This Week On Wall Street
Tuesday, CaseShiller 20. Housing prices on the CaseShiller 20 index of 20 cities will be released at 9:00am. Consensus estimates are for a 6.5% year over year rise in real estate prices. The number could be especially important after the recent fall in existing home sales, which have declined for 4 straight months. Rising prices would mean the dip is due to tightening inventory. Falling prices would put the blame on falling demand.
Wednesday, GDP 2nd Esimate. Market expectations are for GDP to be revised down to 4%. This probably won’t move markets but it will be watched.
SEE: World Bank Endorses Digital Ledger Technology By Launching Its First-Ever Blockchain Bond
Thursday, Personal Consumption Expenditures Inflation Index. This one is a big deal. The market expects the Core PCE Index, the Fed’s preferred measure of inflation, to hit 2% year over year this month, the Fed’s official target. If it goes above that, we may see a jump in the commodity markets, particularly precious metals which have sold off heavily over the last 2 months.

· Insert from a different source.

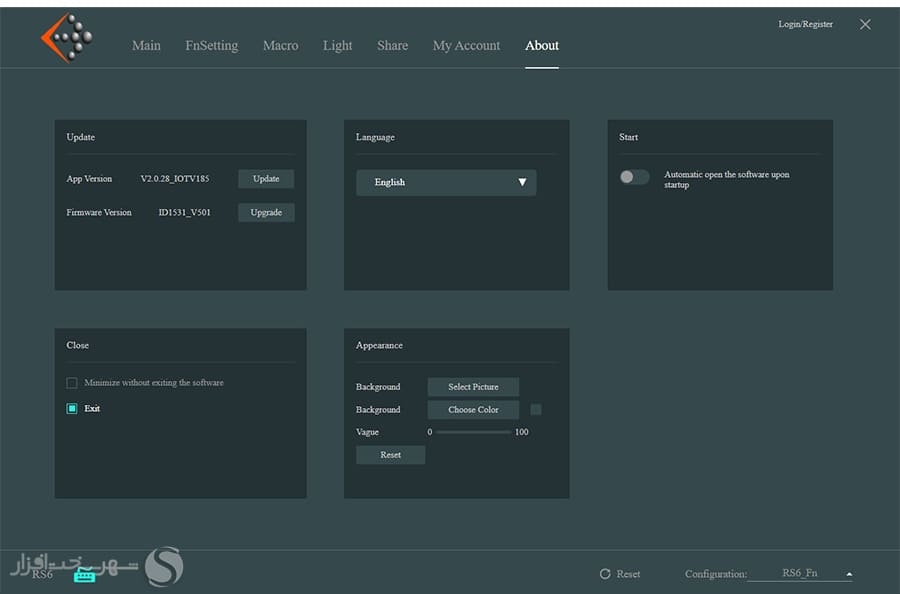900x594 pixels.
Task: Open the My Account tab
Action: click(466, 46)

Friday, University of Michigan 5-year inflation expectations. This number was cited by Fed Chair Jerome Powell at Friday’s Jackson Hole symposium as the justification for central banks to be more accommodative, the logic being that grounded inflation expectations keep actual inflation lower, and therefore give more policy room for a central bank to tinker with the economy. The expectation for 5-year inflation expectations, AKA metaexpectations, are for 2.5% inflation 5 years out.
Related tickers: (NYSEARCA:GLD) (NYSEARCA:VNQ) (NYSEARCA:ITB)
Tesla Staying Public, Musk May Have SEC Woes
In a statement released on Friday night last week, Elon Musk, Tesla (NASDAQ:TSLA) CEO, confirmed the end of his plans to take the company private for $420 a share. “Although the majority of shareholders I spoke to said they would remain with Tesla if we went private, the sentiment, in a nutshell, was ‘please don’t do this,’” Musk wrote. And so he didn’t. Questions are being raised as to whether Musk should remain as CEO of the company or move to the side as a general visionary but let someone else with less itchy Twitter trigger fingers take the helm. Also, whether the SEC will let Musk get away with swinging the stock in both directions with his tweet about bringing the company private.
Cryptocurrency IPO Fest in Hong Kong, Bitmain, Canaan, Ebang All Invited
The world’s largest suppliers of cryptocurrency mining gear, are gearing up themselves for IPOs in Hong Kong. It’s being speculated that the reason for the IPOs now is that the founders of Bitmain, Canaan, and Ebang want to realize some of their gains from building their businesses up to this point, without risking losing it all in the event that Bitcoin (BTC-USD) or other altcoins crash, a possibility that is always in the back of everyone’s minds. The IPOs should give mainstream investors a sense of how valuable these new companies are, and could help support the prices of the major cryptocurrencies for a while, if not indefinitely.
Disney Settles With Union on $15 Minimum Wage by 2021
Disney (NYSE:DIS) after a year of contract negotiations with the Service Trades Council Union, has settled on deal that would see the minimum wage at Disney resorts rise to $15 an hour by 2021, plus offer 3% retroactive pay to workers going back to September 2017. Unite Here Local 361 President Eric Clinton perhaps a bit pompously referred to Disney as a “foe” even though he relies on Disney for his livelihood, and despite Disney acceding to union demands anyway. According to Disney, this is the “largest proposal ever offered by Walt Disney World Resort with significant pay raises.” This comes after a deal was already settled in July to give 10,000 Disney workers in Anaheim, California, an increased minimum wage of $15 by next year. Does this flexibility by Disney signal that inflation is headed higher?
Michael Cohen Maybe Didn’t Know That Trump Knew About ‘Russian Collusion’
President Donald Trump’s former lawyer Michael Cohen’s current lawyer Lanny Davis now claims that maybe Michael Cohen can’t exactly confirm that Trump knew about Russian efforts to influence the 2016 presidential election. Earlier, Davis claimed that Cohen could confirm that Trump knew about the meeting with Russian official at Trump Tower, but now says that even though that may be true, Cohen can’t confirm that Trump knew with any hard evidence. Chances of impeachment are now slightly lower than they were last week.